BRIEF
Copy the rows verbatim, starting with the line containing "Select the Wallet icon" and continuing through the last line of the rows.

○ ○ ○

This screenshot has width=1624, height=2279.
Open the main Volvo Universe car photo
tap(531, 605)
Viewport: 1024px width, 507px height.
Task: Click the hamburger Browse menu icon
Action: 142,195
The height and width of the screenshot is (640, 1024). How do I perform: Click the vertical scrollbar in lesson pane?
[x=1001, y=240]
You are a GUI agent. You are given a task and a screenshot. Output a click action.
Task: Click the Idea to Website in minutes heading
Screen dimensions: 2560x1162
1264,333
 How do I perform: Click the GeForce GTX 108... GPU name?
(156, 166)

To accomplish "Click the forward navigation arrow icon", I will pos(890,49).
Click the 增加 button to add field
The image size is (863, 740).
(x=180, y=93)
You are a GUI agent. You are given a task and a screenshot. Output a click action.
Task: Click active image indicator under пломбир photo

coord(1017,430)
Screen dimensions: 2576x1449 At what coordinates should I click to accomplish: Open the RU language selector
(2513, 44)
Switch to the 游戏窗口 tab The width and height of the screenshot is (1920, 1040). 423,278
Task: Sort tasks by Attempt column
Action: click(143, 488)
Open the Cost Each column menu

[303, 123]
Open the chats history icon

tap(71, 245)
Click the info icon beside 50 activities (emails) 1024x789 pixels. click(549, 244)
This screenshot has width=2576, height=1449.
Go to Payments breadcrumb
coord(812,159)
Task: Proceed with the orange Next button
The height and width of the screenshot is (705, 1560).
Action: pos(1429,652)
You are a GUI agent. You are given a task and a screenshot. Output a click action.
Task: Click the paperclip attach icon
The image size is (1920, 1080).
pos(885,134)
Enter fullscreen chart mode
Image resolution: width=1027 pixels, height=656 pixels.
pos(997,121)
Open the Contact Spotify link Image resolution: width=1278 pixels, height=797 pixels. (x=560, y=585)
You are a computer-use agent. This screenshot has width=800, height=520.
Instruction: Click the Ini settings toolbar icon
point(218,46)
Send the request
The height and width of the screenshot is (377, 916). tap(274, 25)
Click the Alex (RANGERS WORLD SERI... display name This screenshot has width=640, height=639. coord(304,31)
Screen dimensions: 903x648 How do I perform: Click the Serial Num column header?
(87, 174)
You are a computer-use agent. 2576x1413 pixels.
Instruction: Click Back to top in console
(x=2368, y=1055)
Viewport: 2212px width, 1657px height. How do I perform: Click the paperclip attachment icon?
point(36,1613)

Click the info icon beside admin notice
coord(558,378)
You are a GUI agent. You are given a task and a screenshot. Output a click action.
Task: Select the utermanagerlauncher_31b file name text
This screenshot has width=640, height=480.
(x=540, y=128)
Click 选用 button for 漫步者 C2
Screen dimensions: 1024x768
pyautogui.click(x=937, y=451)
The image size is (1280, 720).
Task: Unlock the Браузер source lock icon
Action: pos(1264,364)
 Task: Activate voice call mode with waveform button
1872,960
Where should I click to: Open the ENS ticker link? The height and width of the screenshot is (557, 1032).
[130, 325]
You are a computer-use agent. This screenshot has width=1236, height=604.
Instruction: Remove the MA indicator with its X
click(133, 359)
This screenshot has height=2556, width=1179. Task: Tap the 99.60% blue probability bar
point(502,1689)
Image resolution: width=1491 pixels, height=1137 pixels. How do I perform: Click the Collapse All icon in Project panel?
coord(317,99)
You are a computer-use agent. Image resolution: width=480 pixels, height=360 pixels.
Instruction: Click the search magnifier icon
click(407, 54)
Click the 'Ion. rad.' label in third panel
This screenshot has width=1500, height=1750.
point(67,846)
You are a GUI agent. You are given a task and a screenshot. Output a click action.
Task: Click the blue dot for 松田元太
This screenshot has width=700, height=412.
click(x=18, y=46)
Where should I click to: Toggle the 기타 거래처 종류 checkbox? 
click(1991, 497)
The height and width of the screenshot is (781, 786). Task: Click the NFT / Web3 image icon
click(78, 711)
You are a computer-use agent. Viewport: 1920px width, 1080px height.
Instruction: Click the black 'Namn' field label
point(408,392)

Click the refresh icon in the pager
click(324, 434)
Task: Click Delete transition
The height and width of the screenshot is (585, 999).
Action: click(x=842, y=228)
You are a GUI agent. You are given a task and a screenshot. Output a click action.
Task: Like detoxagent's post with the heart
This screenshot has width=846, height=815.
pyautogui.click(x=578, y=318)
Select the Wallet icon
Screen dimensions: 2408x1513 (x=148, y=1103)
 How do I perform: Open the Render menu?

○ ○ ○

WORKED SOLUTION
Select the Wallet icon
Screen dimensions: 2408x1513 (x=148, y=1103)
 How do I perform: Open the Render menu?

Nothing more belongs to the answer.